How to cut a person out of a picture using python

5 min readOct 21, 2020

Disclaimer, this tutorial is intended more for people who just need to remove the background on the image, and not for advanced computer vision developers.

In this tutorial, we will make a pipeline for high-quality automatic background removal around a person using AI.

The pipeline includes following steps:
1. Background areas selection.
2. Filtering.
3. The final cleaning.

Software installation

The project requires python with the installed jupyter, pytorch 1.6, torchvision and opencv.

We will install these programs for Windows 10, if you know how to do it yourself, skip this section.

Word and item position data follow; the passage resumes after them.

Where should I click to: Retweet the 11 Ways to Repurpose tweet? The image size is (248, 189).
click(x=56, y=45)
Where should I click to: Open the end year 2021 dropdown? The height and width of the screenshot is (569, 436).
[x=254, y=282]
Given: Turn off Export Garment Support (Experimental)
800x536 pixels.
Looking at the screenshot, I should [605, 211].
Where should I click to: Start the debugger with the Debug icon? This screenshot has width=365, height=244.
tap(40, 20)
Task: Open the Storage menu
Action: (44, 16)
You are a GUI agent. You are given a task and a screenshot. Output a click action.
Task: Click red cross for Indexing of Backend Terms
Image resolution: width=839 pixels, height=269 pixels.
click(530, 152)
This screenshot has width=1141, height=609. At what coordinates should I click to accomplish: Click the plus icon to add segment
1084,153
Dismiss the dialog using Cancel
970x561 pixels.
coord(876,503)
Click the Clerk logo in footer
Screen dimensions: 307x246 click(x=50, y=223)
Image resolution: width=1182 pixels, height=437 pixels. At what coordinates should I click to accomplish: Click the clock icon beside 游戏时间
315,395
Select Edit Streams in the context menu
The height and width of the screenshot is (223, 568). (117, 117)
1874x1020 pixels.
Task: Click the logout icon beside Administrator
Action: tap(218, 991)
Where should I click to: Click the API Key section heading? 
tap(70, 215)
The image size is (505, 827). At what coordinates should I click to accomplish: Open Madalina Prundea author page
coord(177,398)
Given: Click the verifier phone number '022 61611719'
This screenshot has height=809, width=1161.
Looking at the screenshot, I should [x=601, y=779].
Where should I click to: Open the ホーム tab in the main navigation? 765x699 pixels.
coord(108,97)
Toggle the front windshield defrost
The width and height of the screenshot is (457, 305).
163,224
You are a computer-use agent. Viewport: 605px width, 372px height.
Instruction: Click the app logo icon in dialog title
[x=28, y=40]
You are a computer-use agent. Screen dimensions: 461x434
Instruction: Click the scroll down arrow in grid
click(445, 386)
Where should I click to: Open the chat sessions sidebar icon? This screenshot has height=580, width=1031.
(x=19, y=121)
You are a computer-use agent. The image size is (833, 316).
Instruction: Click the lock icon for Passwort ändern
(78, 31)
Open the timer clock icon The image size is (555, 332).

At first, download Anaconda Individual Edition and install it(you can keep the default parameters of installer unchanged).

We need Anaconda **64-bit** graphical installer for Windows

Next, open Windows Menu>Anaconda3 (64-bit)>Anaconda Prompt.

Type pytorch installation commands in Anaconda console (shown below).

conda install pytorch torchvision torchaudio cudatoolkit=10.2 -c pytorchconda install opencv

Now, we have python installation ready for use in Computer Vision & Image Processing tasks. Let’s create a script for our background deletion toolchain.

Background areas selection

Open Windows Menu>Anaconda3 (64-bit)>Jupyter Notebook.

Anaconda starts local server and opens Jupyter page in your default web browser. In web page Files menu select New>Python 3 like in the image below.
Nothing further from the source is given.